Dan yang baru saja terjadi, dinamika politik yang terjadi pada Pemilu 2024. Penyalahgunaan wewenang, terbajaknya sistem demokrasi, hingga ancaman suburnya politik mewarnai jalannya Pilpres 2024, menyikapi putusan Mahkamah Konstitusi (MK) tentang batas usia capres-cawapres . Putusan ini dianggap membuka jalan bagi putra Presiden Joko Widodo, Gibran Rakabuming Raka --- wali kota Surakarta yang baru berusia 36 tahun --- untuk bertarung dalam Pilpres mendatang. Hal ini tentu saja menimbulkan respon negatif dari masyarakat. Publik menilai bahwa dengan dirubahnya UU agar Gibran bisa maju dalam Pilpres 2024 sudah menjadi bukti nyata bahwa praktik politik dinasti sedang berjalan di negara kita. Lantas, bagaimana dengan sistem demokrasi yang selalu menjadi pegangan negari ini dalam menentukan sebuah pilihan dan menetapkan sebuah keputusan?

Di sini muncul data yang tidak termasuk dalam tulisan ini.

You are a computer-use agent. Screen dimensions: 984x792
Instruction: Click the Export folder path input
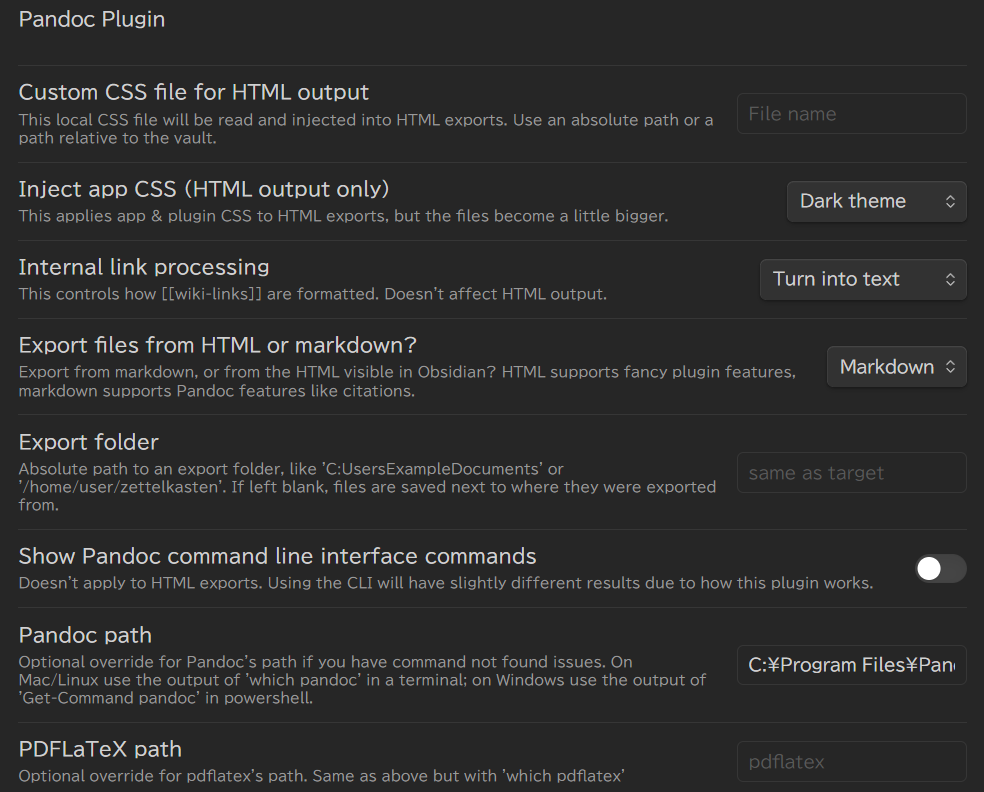pos(851,473)
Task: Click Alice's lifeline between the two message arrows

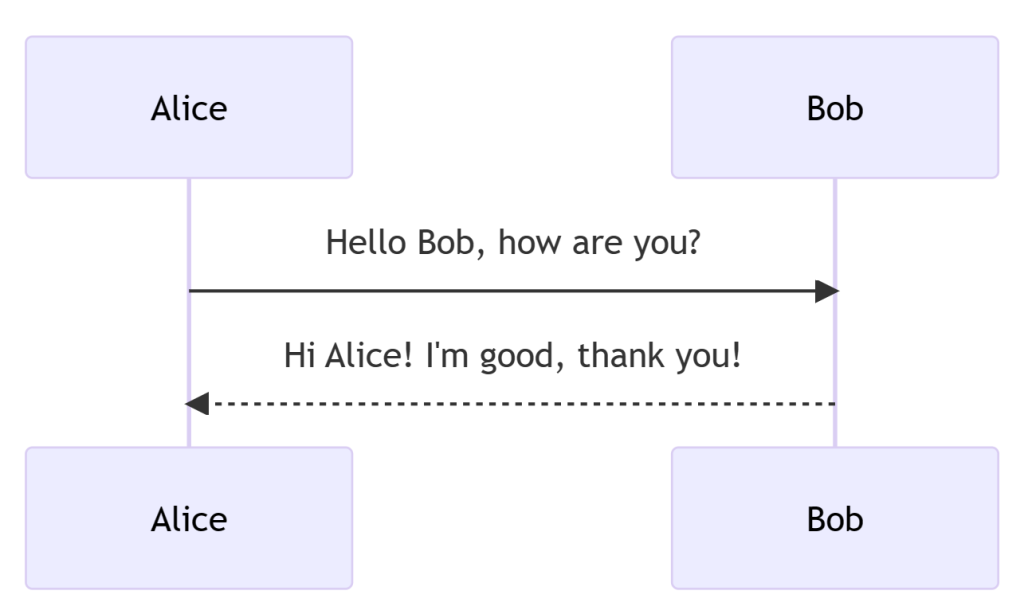Action: tap(189, 347)
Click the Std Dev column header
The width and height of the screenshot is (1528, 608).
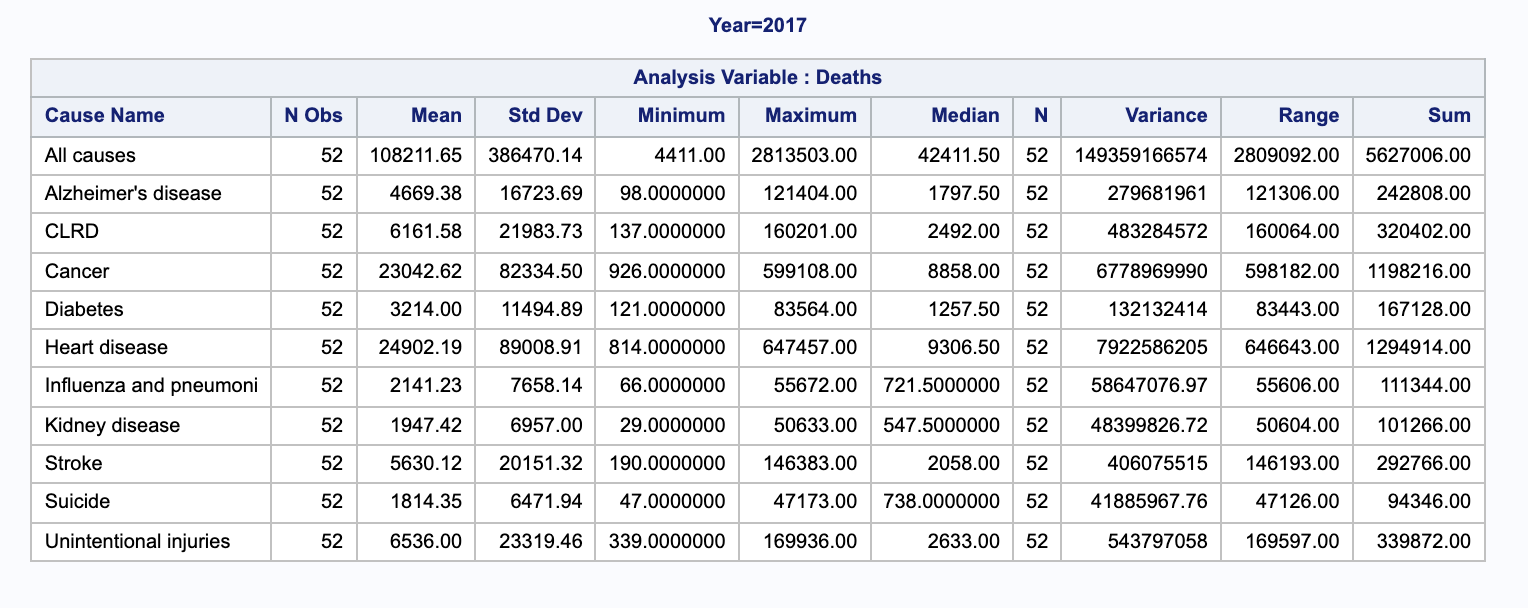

Dari tiga kasus yang sudah saya sebutkan diatas mencerminkan bahwa MK belum sepenuhnya menjalankan tugasnya sebagai pemegang konstitusi negara yang dapat menjadi kepercayaan publik. Sampai saat ini kerap kali putusan yang diambil masih terpengaruh atas kepentingan seseorang atau suatu komunitas. Jika lembaga tertinggi negara saja masih seperti ini, lalu bagaimana sistem kebawahnya? Bagaimana dengan lembaga-lembaga yang menjadi cabang-cabang pengambil keputusan disektor yang lebih kecil? Bukankah akan lebih sulit menaruh percaya pada mereka? Pada siapa lagi rakyat harus menyandarkan kepercayaan bahwa negri ini masih bisa mencapai titik emasnya dan menjadi negara demokrat yang seutuhnya?